=== SOURCE DOCUMENT ===

What is a Temporal Retry Policy?
A Retry Policy works in cooperation with the timeouts to provide fine controls to optimize the execution experience.
A Retry Policy is a collection of attributes that instructs the Temporal Server how to retry a failure of a Workflow Execution or an Activity Task Execution. (Retry Policies do not apply to Workflow Task Executions, which always retry indefinitely.)
Try out the Activity retry simulator to visiualize how a Retry Policy works.
Default behavior​
-
Workflow Execution: When a Workflow Execution is spawned, it is not associated with a default Retry Policy and thus does not retry by default. The intention is that a Workflow Definition should be written to never fail due to intermittent issues; an Activity is designed to handle such issues.
-
Activity Execution: When an Activity Execution is spawned, it is associated with a default Retry Policy, and thus Activity Task Executions are retried by default. When an Activity Task Execution is retried, the Temporal Service places a new Activity Task into its respective Activity Task Queue, which results in a new Activity Task Execution.
Custom Retry Policy​
To use a custom Retry Policy, provide it as an options parameter when starting a Workflow Execution or Activity Execution. Only certain scenarios merit starting a Workflow Execution with a custom Retry Policy, such as the following:
- A Temporal Cron Job or some other stateless, always-running Workflow Execution that can benefit from retries.

=== DATA EXCERPT ===

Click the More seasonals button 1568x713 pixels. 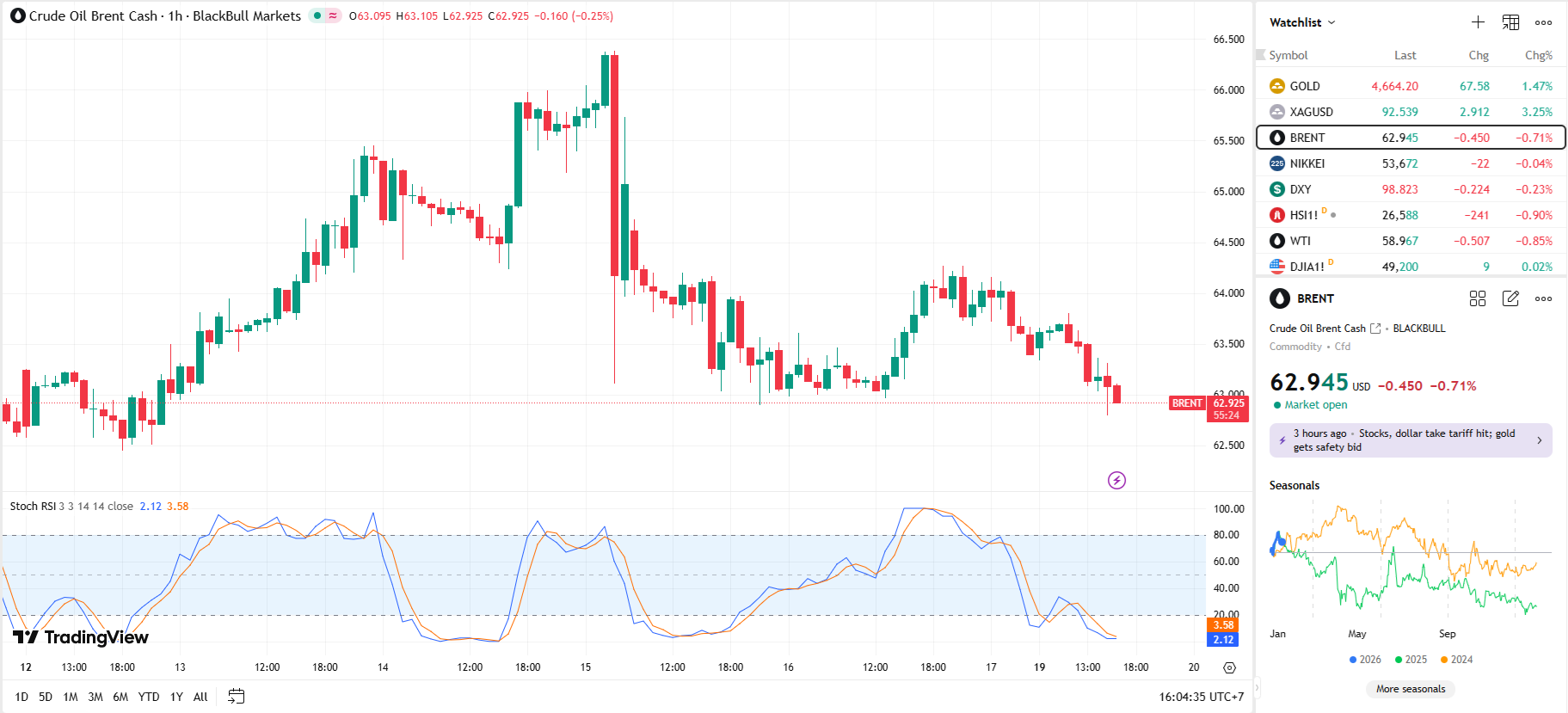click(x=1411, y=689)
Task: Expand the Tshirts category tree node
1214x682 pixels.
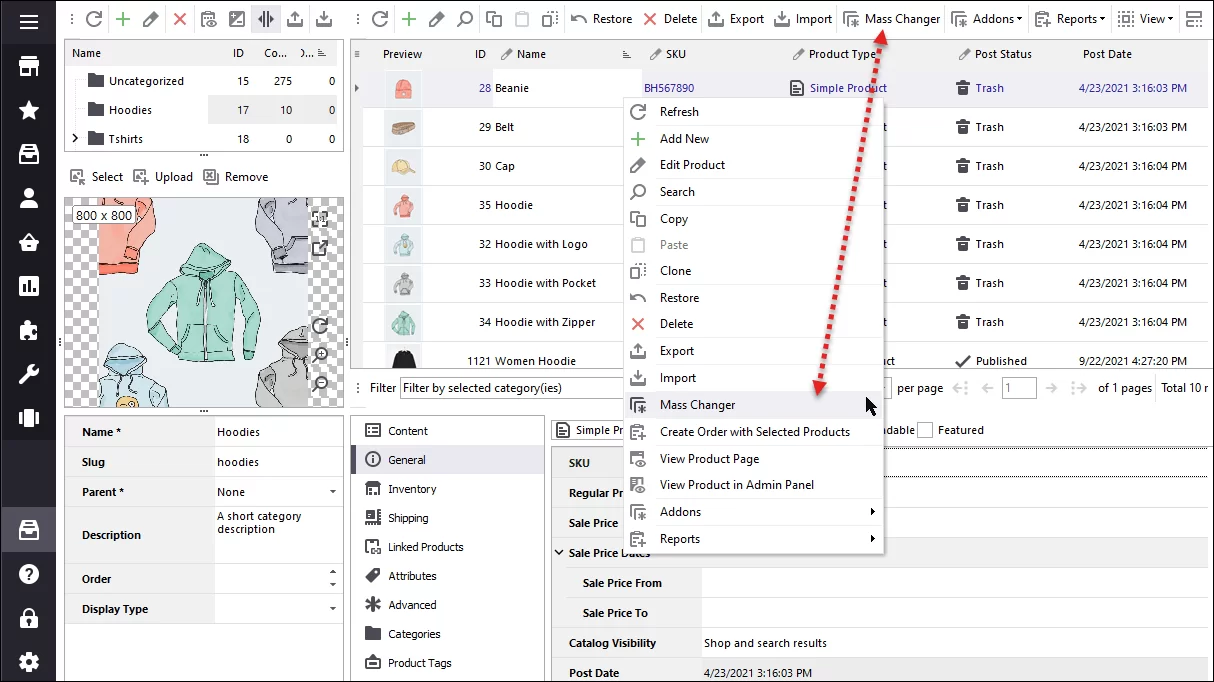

===

(COMPLETE THE FOLLOWING):
(a) According to the Retry Policy page, why does a Workflow Execution not retry by default? Answer in one to three sentences.
(b) Please print the part of the Retry Policy page that begins at the words "Custom Retry Policy​" and stops after "benefit from retries.".
(c) List every distinct type of execution named on the Retry Policy page by a term ending in "Execution."

(ANSWERS PROVIDED):
(a) A Workflow Execution has no default Retry Policy because a Workflow Definition is meant to be written so that it never fails due to intermittent issues. Handling such issues is the job of an Activity.

(b)
Custom Retry Policy​
To use a custom Retry Policy, provide it as an options parameter when starting a Workflow Execution or Activity Execution. Only certain scenarios merit starting a Workflow Execution with a custom Retry Policy, such as the following:
- A Temporal Cron Job or some other stateless, always-running Workflow Execution that can benefit from retries.

(c)
- Workflow Execution
- Activity Task Execution
- Workflow Task Execution
- Activity Execution